What I have: A list of 50,000 relevant materials_id (obtained by a prior MPRester search based on composition – retrieving materials_id among other properties – which was further filtered using other methods).
What I want: X and Y properties for each of those materials_id
What I tried:
ids = [id1, id2, ..., id50000]
with MPRester(api_key=API_KEY) as mpr:
mpresults = mpr.query(criteria={'material_id':{'$in':ids}}, properties=["X", "Y"])
What’s wrong: I asked for (X, Y) for 50,000 entries but mpresults has only ~30,000 entries. I isolated the list of ids which are missing from mpresults and retried the query, which returned an empty list.
I suspect this might have something to do with the new database schema since the cif files were retrieved and written some months ago.

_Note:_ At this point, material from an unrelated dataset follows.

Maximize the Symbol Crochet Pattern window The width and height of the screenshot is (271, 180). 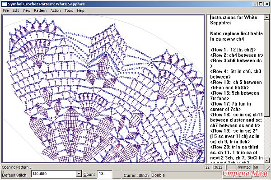pyautogui.click(x=261, y=4)
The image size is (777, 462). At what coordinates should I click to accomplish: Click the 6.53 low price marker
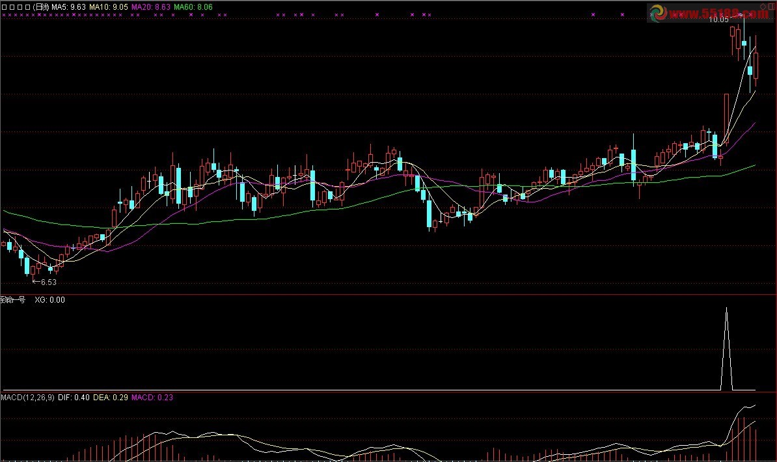coord(48,282)
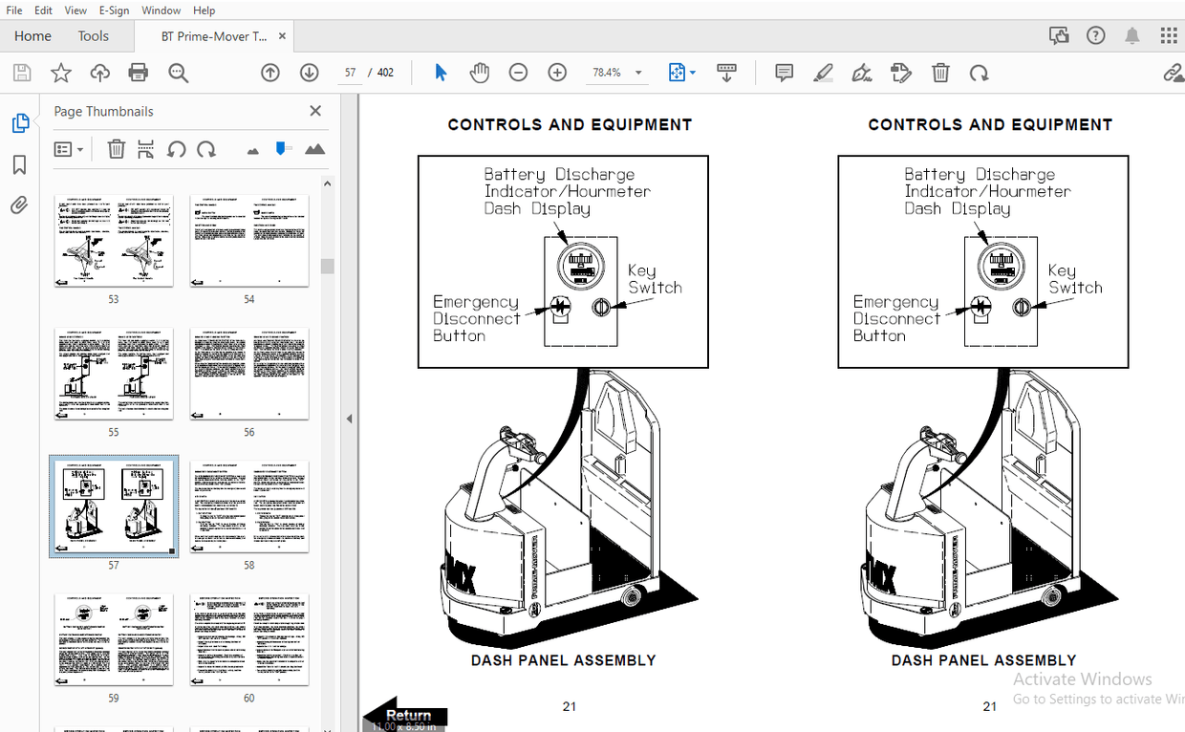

I would rather not try to recreate the data set so is there any way to correct the mp-ids on my existing cif files?
Hi @kdmiller,
Welcome to the forum!
You should post a specific mp-id so we’re able to investigate and give a more specific response. One thing that might help is changing criteria
to criteria={'task_ids':{'$in':ids}}
, which can help if a mp-id was re-assigned. You can also use get_task_data
.
Re-assigning mp-ids does not happen often but has been unavoidable in some instances. In these cases, the old mp-id will re-direct to the new mp-id on the website, and via the API you can query task_ids
which will search across all mp-ids associated with a given material.
Note that even with the new database release, no data was removed from the API, and all data previously available should still be accessible in some capacity.
Best,
Matt
1 Like
Thanks for the welcome and the rapid response! I tried using task_ids and it seems to have helped in some sense as I retrieved a much higher portion of the 50,000 original entries (missing about 600 still).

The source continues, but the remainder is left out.